46. Amendment 114 would provide an additional defence for offences under section 55 of the Data Protection Act where offenders acted with a view to journalistic, literary or artistic purposes and in the reasonable belief that their actions were justified as being in the public interest.
47. Amendments 182, 189, 194, 334 and 335 are consequential amendments.
48. Amendment 115 would provide a new offence for data controllers who intentionally, knowingly or recklessly lose or disclose personal data. The amendments will also have the effect of removing the exemption from prosecution for Government Departments and certain other Crown officials (s.63(5) of the Data Protection Act).
49. Amendment 116 would abolish the common law offences of blasphemy and blasphemous libel. Amendments 196 and 344 would make consequential amendments to the repeals schedule and the commencement clause.
50. These amendments would provide an exhaustive list of the prohibitions, restrictions or conditions that could be imposed as part of a violent offender order.
51. These amendments would introduce a maximum length of time for which a violent offender order can be imposed without renewal. The maximum duration would be five years.
52. This amendment would make clear that a violent offender order could only be used to protect the public from a current risk of serious physical or psychological violent harm.
53. These amendments would enable violent offender orders, and linked notification requirements, to operate in relation to people who are or have been in the armed forces.
54. These amendments would ensure that anyone subject to a violent offender order (and consequently anyone subject to notification requirements) is eighteen or over.
55. These amendments are minor technical amendments which would ensure that all individuals who are given either a custodial sentence of at least 12 months or a hospital order on conviction for one or more of the specified qualifying offences are eligible for a violent offender order.
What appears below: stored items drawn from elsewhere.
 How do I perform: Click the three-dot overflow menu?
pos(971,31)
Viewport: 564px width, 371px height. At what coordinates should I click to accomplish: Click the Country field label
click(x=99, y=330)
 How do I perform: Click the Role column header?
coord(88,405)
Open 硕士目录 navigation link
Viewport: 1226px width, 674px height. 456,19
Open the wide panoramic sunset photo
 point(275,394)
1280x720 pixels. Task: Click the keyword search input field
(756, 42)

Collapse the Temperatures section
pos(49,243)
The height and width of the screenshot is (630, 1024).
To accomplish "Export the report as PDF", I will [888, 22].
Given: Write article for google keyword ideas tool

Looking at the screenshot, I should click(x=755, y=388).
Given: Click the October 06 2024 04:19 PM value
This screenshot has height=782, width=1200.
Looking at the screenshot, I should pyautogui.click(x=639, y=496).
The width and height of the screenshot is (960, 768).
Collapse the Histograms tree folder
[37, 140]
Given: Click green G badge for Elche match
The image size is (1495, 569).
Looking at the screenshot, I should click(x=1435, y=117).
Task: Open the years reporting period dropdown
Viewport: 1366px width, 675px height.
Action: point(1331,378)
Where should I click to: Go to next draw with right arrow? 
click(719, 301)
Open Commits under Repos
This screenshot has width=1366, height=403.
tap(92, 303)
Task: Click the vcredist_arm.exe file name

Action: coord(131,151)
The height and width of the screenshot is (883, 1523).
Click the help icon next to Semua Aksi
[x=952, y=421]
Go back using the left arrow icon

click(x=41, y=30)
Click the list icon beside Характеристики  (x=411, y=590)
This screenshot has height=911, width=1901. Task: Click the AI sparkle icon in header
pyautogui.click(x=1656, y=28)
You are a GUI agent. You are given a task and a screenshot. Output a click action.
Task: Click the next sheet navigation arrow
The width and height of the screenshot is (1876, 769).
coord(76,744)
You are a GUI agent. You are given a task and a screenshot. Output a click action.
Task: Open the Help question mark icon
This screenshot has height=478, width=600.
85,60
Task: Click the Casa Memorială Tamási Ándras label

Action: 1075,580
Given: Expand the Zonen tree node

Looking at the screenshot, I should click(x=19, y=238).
These amendments would also ensure that hospital orders, restriction orders and supervision orders made by the courts under all relevant legislation are included within the definitions of these terms.
56. This amendment would ensure that the individual in respect of whom an application for a violent offender order is being made has the right to be heard at the point of the application being considered (not just at the point of renewal or variation).
57. This amendment would in effect ensure that the court could not make an interim violent offender order unless satisfied that there was clear evidence to support the application for the main violent offender order.
58. This amendment would ensure that an interim violent offender order could be made for a fixed period (of any duration) but could not be renewed after the end of this period.
59. This amendment would ensure that neither violent offender orders nor interim orders are made unless the court is satisfied that the individual in respect of whom the application has been made has been given reasonable notice of the application and the time and place of the hearing.
60. These amendments would extend the provisions to NHS hospital premises in Wales. Welsh Ministers would issue the clause 172 guidance in respect of the exercise of the removal powers in Wales and, by virtue of amendment 197 to clause 201, commence the provisions so far as they relate to Welsh NHS premises.